Clark Gesner's album musical, You're a Good Man, Charlie Brown, which had been released on MGM's children's label Leo Records as an "Original Album Musical," was successfully expanded into a long-running Off-Broadway musical in 1967. MGM also released the Original Cast Recording of the stage show. Melvin Van Peebles' darkly comic and explicit 1970 album, Ain't Supposed to Die a Natural Death, became a Tony-nominated Broadway musical in October 1971, interpolating material from two of Van Peebles' other albums, Brer Soul and As Serious as a Heart-Attack, as well. A number of popular rock musicals (or "rock operas") began as original album musicals, including Jesus Christ Superstar, Evita, Chess, The Who's Tommy, The War of the Worlds, The Wall and American Idiot.

An interesting variation on the album musical is A Complete Authentic Minstrel Show released in both monaural and stereo in 1958 on the budget label, Somerset Records. The album is a compilation of classic songs and jokes featured in American minstrel shows, a form of entertainment that was popular during the later 19th and early 20th centuries. Because of the often negative stereotypes of African-Americans, the genre quickly lost public favor with the birth of the civil rights movement. Although the recorded material is not original, the fact that the album simulates a live stage performance (without actually be derived from such a performance) makes it a form of album musical. Epic Records released two minstrel show recordings of its own a few years later called Gentlemen, Be Seated! and its sequel, Gentlemen, Be Seated! (Again). Similar albums were created that simulate old vaudeville and burlesque shows.

Frank Zappa's Joe's Garage (1979) and Thing-Fish (1984) were album musicals. The material of Thing-Fish was presented as an "original cast recording"; Zappa had intended to stage it as a play, but was unable to find financing, and it was subsequently staged after his death, as was Joe's Garage. Joe's Garage was a satire of music censorship in the form of an anti-music government propaganda play, while Thing-Fish encompassed conspiracy theories surrounding AIDS and satire of Broadway tropes, racial stereotypes, homosexuality, political correctness and feminism.

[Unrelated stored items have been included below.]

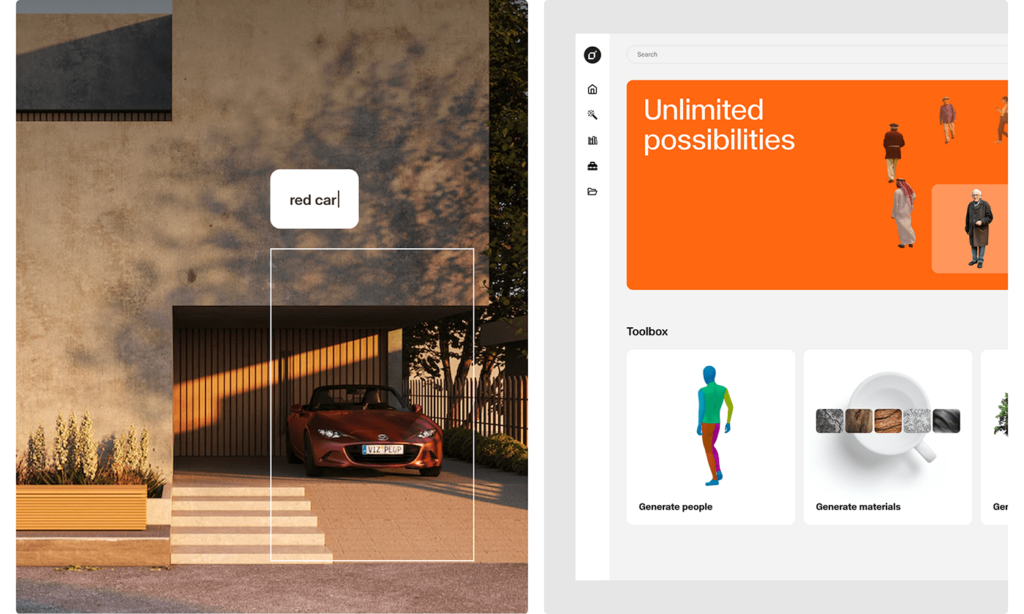1024x614 pixels.
Task: Open the partially visible third toolbox card
Action: (995, 437)
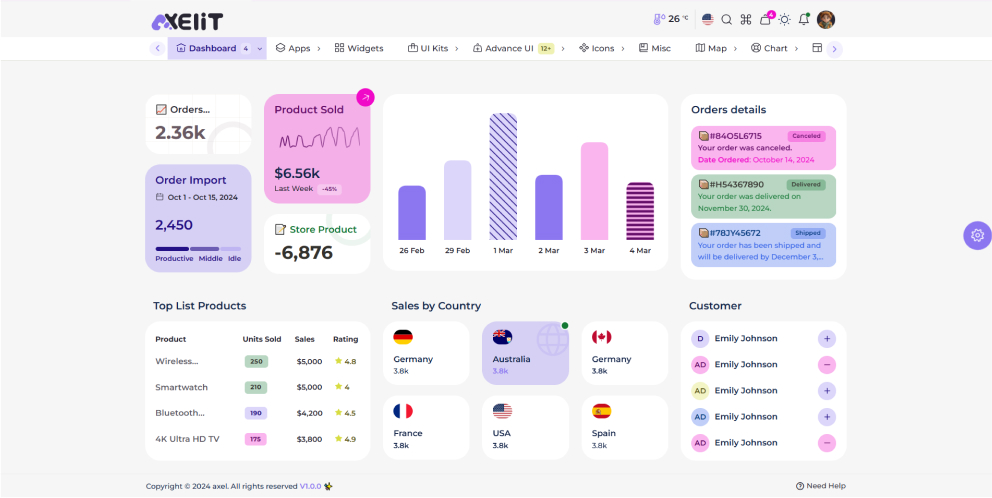Click the Order Import progress bar
992x498 pixels.
tap(198, 249)
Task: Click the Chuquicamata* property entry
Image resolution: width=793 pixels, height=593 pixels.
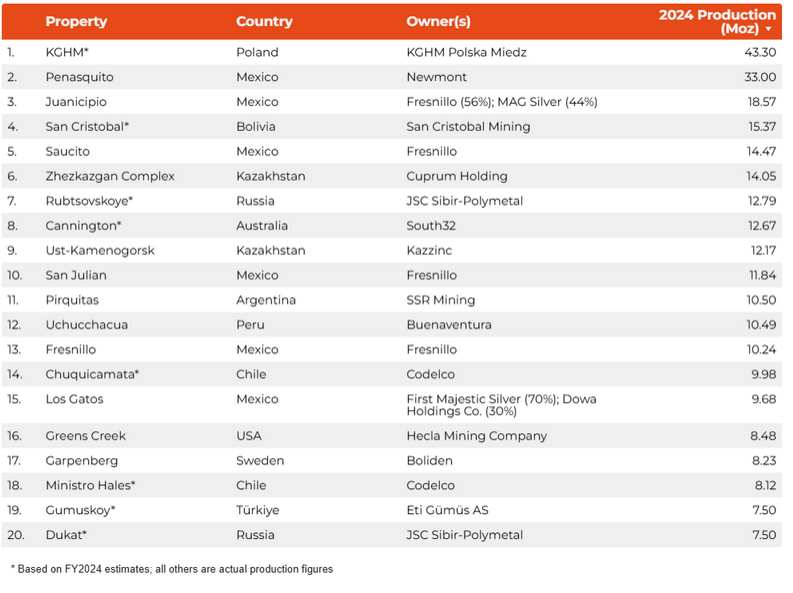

A more recent album musical is Hungarian-American composer and playwright Bálint Varga and lyricist Lia Barcellona Tamborra's d'ILLUSION: The Houdini Musical (2020), inspired by the life of illusionist/stunt performer Harry Houdini (played by Julian R. Decker). All of the participating actors, voice talents and musicians recorded their parts remotely from all over the world while quarantined inside their homes due to the COVID-19 pandemic and its impact on the performing arts.